### Task directions:
Each of the entries below needs to be given again exactly.

### Provided data:
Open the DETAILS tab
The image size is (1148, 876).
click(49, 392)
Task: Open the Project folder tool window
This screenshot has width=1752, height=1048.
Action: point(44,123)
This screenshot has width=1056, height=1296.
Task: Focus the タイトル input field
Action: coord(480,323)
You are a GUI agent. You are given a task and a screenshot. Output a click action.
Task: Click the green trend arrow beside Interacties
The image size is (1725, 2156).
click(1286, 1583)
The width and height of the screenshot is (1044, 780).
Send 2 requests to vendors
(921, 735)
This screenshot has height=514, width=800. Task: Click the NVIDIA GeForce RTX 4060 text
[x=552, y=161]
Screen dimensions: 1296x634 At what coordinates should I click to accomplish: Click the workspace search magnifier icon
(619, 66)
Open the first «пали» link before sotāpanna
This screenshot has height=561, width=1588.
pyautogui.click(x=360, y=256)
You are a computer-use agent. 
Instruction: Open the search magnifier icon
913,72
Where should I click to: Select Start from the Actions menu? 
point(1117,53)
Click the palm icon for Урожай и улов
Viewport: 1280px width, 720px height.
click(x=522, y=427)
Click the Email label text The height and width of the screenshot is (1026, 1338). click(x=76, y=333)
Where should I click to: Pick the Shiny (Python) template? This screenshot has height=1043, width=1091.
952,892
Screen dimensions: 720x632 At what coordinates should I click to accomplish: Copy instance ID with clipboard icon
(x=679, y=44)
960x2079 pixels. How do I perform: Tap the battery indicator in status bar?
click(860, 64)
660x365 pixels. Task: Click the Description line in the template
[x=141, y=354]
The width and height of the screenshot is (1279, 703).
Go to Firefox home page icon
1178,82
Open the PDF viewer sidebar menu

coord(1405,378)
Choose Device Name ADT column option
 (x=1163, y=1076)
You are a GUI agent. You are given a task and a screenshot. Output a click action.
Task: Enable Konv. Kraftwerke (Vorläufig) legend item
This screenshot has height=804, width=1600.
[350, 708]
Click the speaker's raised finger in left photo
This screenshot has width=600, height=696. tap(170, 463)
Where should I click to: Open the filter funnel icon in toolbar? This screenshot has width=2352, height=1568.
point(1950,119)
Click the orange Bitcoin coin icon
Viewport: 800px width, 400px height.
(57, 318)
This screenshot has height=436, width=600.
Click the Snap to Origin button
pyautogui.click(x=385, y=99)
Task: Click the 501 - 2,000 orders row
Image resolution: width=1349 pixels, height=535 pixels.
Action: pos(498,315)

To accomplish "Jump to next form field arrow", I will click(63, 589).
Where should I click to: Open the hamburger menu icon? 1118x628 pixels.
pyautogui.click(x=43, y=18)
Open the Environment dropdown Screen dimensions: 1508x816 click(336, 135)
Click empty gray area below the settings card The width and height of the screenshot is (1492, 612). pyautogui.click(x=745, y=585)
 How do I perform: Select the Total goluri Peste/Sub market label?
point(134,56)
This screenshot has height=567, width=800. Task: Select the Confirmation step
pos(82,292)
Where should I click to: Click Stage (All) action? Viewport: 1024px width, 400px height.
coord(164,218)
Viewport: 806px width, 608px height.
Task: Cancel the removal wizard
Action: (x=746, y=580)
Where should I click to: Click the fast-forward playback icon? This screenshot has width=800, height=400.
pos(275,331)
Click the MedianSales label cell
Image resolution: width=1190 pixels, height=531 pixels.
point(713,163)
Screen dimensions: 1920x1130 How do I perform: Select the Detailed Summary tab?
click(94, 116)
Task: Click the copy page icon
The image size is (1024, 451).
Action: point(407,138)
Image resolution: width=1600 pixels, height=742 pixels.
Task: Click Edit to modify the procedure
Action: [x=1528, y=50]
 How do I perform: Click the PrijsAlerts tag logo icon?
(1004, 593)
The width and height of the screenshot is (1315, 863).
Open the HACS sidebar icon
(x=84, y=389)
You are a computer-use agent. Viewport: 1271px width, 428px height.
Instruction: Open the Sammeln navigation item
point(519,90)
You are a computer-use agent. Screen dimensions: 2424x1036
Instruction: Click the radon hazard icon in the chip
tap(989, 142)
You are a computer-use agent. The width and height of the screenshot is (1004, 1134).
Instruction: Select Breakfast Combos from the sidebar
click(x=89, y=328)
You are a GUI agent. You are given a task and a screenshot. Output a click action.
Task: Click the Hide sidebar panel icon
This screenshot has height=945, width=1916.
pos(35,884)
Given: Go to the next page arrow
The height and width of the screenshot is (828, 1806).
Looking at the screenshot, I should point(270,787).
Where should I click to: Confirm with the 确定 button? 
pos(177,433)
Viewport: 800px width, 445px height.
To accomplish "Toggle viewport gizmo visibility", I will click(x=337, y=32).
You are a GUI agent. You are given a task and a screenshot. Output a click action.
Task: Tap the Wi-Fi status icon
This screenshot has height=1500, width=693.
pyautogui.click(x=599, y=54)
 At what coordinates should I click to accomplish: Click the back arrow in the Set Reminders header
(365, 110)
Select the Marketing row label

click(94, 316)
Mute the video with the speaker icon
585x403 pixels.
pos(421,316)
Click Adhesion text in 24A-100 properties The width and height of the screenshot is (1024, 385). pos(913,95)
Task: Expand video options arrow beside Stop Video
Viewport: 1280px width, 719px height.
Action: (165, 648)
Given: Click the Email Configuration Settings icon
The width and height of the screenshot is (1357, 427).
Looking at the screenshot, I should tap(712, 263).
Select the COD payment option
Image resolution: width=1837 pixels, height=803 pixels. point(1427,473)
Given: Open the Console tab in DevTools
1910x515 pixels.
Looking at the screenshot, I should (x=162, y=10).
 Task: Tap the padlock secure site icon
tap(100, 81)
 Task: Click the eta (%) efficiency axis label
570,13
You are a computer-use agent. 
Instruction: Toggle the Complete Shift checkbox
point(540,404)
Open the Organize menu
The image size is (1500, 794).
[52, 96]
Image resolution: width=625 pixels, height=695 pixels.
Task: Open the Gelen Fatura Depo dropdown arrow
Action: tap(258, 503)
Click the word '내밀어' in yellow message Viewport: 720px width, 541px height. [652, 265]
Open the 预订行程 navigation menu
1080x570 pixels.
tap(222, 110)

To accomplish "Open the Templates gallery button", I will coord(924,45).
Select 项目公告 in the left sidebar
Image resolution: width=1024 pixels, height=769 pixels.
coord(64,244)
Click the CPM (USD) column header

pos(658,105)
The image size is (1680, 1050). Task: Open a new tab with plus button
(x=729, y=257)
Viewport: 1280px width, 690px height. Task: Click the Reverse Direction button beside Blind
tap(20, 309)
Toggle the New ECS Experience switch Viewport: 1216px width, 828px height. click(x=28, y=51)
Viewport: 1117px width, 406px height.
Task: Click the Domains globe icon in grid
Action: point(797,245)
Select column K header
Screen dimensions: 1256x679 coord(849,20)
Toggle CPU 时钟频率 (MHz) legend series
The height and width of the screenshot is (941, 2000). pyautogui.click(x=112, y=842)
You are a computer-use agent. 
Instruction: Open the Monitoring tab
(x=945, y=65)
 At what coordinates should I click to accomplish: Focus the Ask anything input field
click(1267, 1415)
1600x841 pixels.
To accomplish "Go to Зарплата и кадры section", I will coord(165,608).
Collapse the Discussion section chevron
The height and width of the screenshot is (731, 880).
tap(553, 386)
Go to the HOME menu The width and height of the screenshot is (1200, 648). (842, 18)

### Problem solution:
Open the DETAILS tab
The image size is (1148, 876).
click(49, 392)
Task: Open the Project folder tool window
This screenshot has width=1752, height=1048.
Action: point(44,123)
This screenshot has width=1056, height=1296.
Task: Focus the タイトル input field
Action: coord(480,323)
You are a GUI agent. You are given a task and a screenshot. Output a click action.
Task: Click the green trend arrow beside Interacties
The image size is (1725, 2156).
click(1286, 1583)
The width and height of the screenshot is (1044, 780).
Send 2 requests to vendors
(921, 735)
This screenshot has height=514, width=800. Task: Click the NVIDIA GeForce RTX 4060 text
[x=552, y=161]
Screen dimensions: 1296x634 At what coordinates should I click to accomplish: Click the workspace search magnifier icon
(619, 66)
Open the first «пали» link before sotāpanna
This screenshot has height=561, width=1588.
pyautogui.click(x=360, y=256)
You are a computer-use agent. 
Instruction: Open the search magnifier icon
913,72
Where should I click to: Select Start from the Actions menu? 
point(1117,53)
Click the palm icon for Урожай и улов
Viewport: 1280px width, 720px height.
click(x=522, y=427)
Click the Email label text The height and width of the screenshot is (1026, 1338). click(x=76, y=333)
Where should I click to: Pick the Shiny (Python) template? This screenshot has height=1043, width=1091.
952,892
Screen dimensions: 720x632 At what coordinates should I click to accomplish: Copy instance ID with clipboard icon
(x=679, y=44)
960x2079 pixels. How do I perform: Tap the battery indicator in status bar?
click(860, 64)
660x365 pixels. Task: Click the Description line in the template
[x=141, y=354]
The width and height of the screenshot is (1279, 703).
Go to Firefox home page icon
1178,82
Open the PDF viewer sidebar menu

coord(1405,378)
Choose Device Name ADT column option
 (x=1163, y=1076)
You are a GUI agent. You are given a task and a screenshot. Output a click action.
Task: Enable Konv. Kraftwerke (Vorläufig) legend item
This screenshot has height=804, width=1600.
[350, 708]
Click the speaker's raised finger in left photo
This screenshot has width=600, height=696. tap(170, 463)
Where should I click to: Open the filter funnel icon in toolbar? This screenshot has width=2352, height=1568.
point(1950,119)
Click the orange Bitcoin coin icon
Viewport: 800px width, 400px height.
(57, 318)
This screenshot has height=436, width=600.
Click the Snap to Origin button
pyautogui.click(x=385, y=99)
Task: Click the 501 - 2,000 orders row
Image resolution: width=1349 pixels, height=535 pixels.
Action: pos(498,315)

To accomplish "Jump to next form field arrow", I will click(63, 589).
Where should I click to: Open the hamburger menu icon? 1118x628 pixels.
pyautogui.click(x=43, y=18)
Open the Environment dropdown Screen dimensions: 1508x816 click(336, 135)
Click empty gray area below the settings card The width and height of the screenshot is (1492, 612). pyautogui.click(x=745, y=585)
 How do I perform: Select the Total goluri Peste/Sub market label?
point(134,56)
This screenshot has height=567, width=800. Task: Select the Confirmation step
pos(82,292)
Where should I click to: Click Stage (All) action? Viewport: 1024px width, 400px height.
coord(164,218)
Viewport: 806px width, 608px height.
Task: Cancel the removal wizard
Action: (x=746, y=580)
Where should I click to: Click the fast-forward playback icon? This screenshot has width=800, height=400.
pos(275,331)
Click the MedianSales label cell
Image resolution: width=1190 pixels, height=531 pixels.
point(713,163)
Screen dimensions: 1920x1130 How do I perform: Select the Detailed Summary tab?
click(94, 116)
Task: Click the copy page icon
The image size is (1024, 451).
Action: point(407,138)
Image resolution: width=1600 pixels, height=742 pixels.
Task: Click Edit to modify the procedure
Action: [x=1528, y=50]
 How do I perform: Click the PrijsAlerts tag logo icon?
(1004, 593)
The width and height of the screenshot is (1315, 863).
Open the HACS sidebar icon
(x=84, y=389)
You are a computer-use agent. Viewport: 1271px width, 428px height.
Instruction: Open the Sammeln navigation item
point(519,90)
You are a computer-use agent. Screen dimensions: 2424x1036
Instruction: Click the radon hazard icon in the chip
tap(989, 142)
You are a computer-use agent. The width and height of the screenshot is (1004, 1134).
Instruction: Select Breakfast Combos from the sidebar
click(x=89, y=328)
You are a GUI agent. You are given a task and a screenshot. Output a click action.
Task: Click the Hide sidebar panel icon
This screenshot has height=945, width=1916.
pos(35,884)
Given: Go to the next page arrow
The height and width of the screenshot is (828, 1806).
Looking at the screenshot, I should point(270,787).
Where should I click to: Confirm with the 确定 button? 
pos(177,433)
Viewport: 800px width, 445px height.
To accomplish "Toggle viewport gizmo visibility", I will click(x=337, y=32).
You are a GUI agent. You are given a task and a screenshot. Output a click action.
Task: Tap the Wi-Fi status icon
This screenshot has height=1500, width=693.
pyautogui.click(x=599, y=54)
 At what coordinates should I click to accomplish: Click the back arrow in the Set Reminders header
(365, 110)
Select the Marketing row label

click(94, 316)
Mute the video with the speaker icon
585x403 pixels.
pos(421,316)
Click Adhesion text in 24A-100 properties The width and height of the screenshot is (1024, 385). pos(913,95)
Task: Expand video options arrow beside Stop Video
Viewport: 1280px width, 719px height.
Action: (165, 648)
Given: Click the Email Configuration Settings icon
The width and height of the screenshot is (1357, 427).
Looking at the screenshot, I should tap(712, 263).
Select the COD payment option
Image resolution: width=1837 pixels, height=803 pixels. point(1427,473)
Given: Open the Console tab in DevTools
1910x515 pixels.
Looking at the screenshot, I should (x=162, y=10).
 Task: Tap the padlock secure site icon
tap(100, 81)
 Task: Click the eta (%) efficiency axis label
570,13
You are a computer-use agent. 
Instruction: Toggle the Complete Shift checkbox
point(540,404)
Open the Organize menu
The image size is (1500, 794).
[52, 96]
Image resolution: width=625 pixels, height=695 pixels.
Task: Open the Gelen Fatura Depo dropdown arrow
Action: tap(258, 503)
Click the word '내밀어' in yellow message Viewport: 720px width, 541px height. [652, 265]
Open the 预订行程 navigation menu
1080x570 pixels.
tap(222, 110)

To accomplish "Open the Templates gallery button", I will coord(924,45).
Select 项目公告 in the left sidebar
Image resolution: width=1024 pixels, height=769 pixels.
coord(64,244)
Click the CPM (USD) column header

pos(658,105)
The image size is (1680, 1050). Task: Open a new tab with plus button
(x=729, y=257)
Viewport: 1280px width, 690px height. Task: Click the Reverse Direction button beside Blind
tap(20, 309)
Toggle the New ECS Experience switch Viewport: 1216px width, 828px height. click(x=28, y=51)
Viewport: 1117px width, 406px height.
Task: Click the Domains globe icon in grid
Action: point(797,245)
Select column K header
Screen dimensions: 1256x679 coord(849,20)
Toggle CPU 时钟频率 (MHz) legend series
The height and width of the screenshot is (941, 2000). pyautogui.click(x=112, y=842)
You are a computer-use agent. 
Instruction: Open the Monitoring tab
(x=945, y=65)
 At what coordinates should I click to accomplish: Focus the Ask anything input field
click(1267, 1415)
1600x841 pixels.
To accomplish "Go to Зарплата и кадры section", I will coord(165,608).
Collapse the Discussion section chevron
The height and width of the screenshot is (731, 880).
tap(553, 386)
Go to the HOME menu The width and height of the screenshot is (1200, 648). (842, 18)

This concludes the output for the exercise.